If the political upheavals of 2016 have taught us anything, it is that there is a large, discontented proportion of the population in western countries that are feeling sidelined by Liberal politicians, and that some are turning towards populist alternatives as being more receptive to their concerns. Shutting down the debate on these issues is also only bound to cause even more resentment and anger among its opponents, who perceive it as yet another attack on freedom of speech, and validates their allegations of Muslims having a ‘protected victim status.’ If there is an undercurrent of alarming Islamophobia in Canadian society, it should be addressed through open and honest engagement, and a willingness on both sides to introspect the measures that can mitigate a sense of intolerance. Vague condemnations and selective highlighting of victimisation is highly unlikely to help. Rather, any such feeling of dislike, hatred, prejudice or wariness is simply bound to be driven underground, where it will fester and be reinforced by views and accounts that emphasize a unitary perspective, and will eventually explode in violence.

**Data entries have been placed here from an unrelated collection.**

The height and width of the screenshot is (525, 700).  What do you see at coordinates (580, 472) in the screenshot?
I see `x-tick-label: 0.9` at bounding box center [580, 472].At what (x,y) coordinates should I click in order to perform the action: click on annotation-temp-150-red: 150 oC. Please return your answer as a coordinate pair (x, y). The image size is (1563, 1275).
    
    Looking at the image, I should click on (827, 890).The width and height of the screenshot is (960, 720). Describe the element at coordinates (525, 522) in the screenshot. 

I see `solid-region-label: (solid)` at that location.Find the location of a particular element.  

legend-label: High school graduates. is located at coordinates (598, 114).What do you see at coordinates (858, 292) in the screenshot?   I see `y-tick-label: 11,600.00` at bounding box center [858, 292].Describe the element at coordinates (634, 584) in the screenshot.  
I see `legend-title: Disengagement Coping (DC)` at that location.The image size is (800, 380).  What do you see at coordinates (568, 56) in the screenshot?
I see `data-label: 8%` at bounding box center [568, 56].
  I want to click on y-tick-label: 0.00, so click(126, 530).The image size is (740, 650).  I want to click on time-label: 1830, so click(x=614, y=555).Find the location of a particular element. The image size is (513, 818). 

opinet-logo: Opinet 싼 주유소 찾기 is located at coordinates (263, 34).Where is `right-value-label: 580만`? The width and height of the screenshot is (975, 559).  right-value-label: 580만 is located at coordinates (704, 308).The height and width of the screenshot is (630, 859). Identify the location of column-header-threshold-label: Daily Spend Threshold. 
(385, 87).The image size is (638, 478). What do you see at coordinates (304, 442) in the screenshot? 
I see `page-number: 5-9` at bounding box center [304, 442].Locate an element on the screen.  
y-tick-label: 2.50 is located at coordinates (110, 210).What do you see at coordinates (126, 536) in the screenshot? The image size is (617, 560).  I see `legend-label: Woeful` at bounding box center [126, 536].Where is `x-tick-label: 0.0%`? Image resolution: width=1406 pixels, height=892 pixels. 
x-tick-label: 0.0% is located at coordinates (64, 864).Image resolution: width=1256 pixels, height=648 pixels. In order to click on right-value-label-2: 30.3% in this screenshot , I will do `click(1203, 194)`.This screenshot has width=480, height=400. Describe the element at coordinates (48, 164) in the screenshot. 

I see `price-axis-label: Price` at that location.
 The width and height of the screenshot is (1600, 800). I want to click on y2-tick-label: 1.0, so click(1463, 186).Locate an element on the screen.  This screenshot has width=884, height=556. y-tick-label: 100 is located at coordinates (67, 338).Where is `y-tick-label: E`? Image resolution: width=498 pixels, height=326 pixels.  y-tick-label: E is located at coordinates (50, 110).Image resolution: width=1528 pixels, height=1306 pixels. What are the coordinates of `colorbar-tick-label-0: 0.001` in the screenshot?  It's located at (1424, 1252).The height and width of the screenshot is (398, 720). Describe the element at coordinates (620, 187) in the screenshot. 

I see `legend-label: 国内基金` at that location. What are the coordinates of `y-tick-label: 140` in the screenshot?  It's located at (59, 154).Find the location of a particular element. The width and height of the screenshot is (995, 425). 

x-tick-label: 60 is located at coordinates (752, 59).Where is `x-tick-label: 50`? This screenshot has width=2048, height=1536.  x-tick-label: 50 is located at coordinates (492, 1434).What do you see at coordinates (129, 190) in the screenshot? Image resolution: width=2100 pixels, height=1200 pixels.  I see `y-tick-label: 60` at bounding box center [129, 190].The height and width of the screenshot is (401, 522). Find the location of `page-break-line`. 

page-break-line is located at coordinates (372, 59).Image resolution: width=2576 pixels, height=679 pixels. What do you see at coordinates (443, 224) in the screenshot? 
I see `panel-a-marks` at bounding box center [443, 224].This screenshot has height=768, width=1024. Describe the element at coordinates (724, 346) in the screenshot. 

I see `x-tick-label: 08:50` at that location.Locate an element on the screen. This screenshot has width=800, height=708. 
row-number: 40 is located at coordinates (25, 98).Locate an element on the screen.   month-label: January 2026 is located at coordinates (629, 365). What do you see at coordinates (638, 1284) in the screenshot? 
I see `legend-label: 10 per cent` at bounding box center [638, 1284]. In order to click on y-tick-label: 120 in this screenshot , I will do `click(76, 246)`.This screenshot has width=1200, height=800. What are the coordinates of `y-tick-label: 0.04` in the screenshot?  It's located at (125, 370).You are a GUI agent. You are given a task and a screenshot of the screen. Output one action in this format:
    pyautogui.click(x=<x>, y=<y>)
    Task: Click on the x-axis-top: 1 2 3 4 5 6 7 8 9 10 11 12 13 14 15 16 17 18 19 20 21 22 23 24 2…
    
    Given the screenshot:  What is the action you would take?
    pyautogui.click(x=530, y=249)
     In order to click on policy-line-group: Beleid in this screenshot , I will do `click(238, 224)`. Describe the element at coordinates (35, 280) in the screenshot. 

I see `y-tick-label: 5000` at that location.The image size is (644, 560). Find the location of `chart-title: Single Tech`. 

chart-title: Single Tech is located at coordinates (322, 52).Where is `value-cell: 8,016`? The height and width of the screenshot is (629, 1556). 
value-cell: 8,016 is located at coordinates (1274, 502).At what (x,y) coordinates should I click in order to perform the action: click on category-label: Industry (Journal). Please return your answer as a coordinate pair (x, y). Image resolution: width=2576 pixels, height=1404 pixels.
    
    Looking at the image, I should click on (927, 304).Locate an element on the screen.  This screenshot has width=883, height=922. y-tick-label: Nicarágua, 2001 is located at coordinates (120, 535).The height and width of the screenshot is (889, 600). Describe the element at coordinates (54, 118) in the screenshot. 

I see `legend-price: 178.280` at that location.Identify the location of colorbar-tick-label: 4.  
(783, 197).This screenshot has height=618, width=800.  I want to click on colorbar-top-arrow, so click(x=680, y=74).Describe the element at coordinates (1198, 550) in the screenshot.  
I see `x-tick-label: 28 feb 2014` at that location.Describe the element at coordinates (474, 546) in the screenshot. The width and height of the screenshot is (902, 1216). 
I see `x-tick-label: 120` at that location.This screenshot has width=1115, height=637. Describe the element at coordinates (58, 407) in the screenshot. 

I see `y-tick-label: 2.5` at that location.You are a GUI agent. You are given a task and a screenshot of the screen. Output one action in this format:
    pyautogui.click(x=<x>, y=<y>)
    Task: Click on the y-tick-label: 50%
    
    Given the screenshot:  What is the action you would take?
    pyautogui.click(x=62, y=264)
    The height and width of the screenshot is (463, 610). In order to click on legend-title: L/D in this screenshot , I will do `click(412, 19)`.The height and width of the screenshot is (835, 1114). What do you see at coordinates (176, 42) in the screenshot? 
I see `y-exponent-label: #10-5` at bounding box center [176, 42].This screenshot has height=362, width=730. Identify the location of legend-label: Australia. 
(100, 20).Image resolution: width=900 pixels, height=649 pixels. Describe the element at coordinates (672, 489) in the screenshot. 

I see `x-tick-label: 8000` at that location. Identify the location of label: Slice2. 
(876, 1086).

This is not meant to be a freestanding defence of freedom of speech or of the importance of ideas to be debated. It is simply a reflection of the realities of social discord, which rarely, if ever, go away by the Government expressing its disapproval. Social fissures heal when all sides can engage openly about the issues that bother them, the assumptions that form the germination seed of their discord, and find a way to focus on the commonalities. Not by signaling that a certain form of dislike will not be tolerated by society, particularly when the legal system does not validate any such discrimination.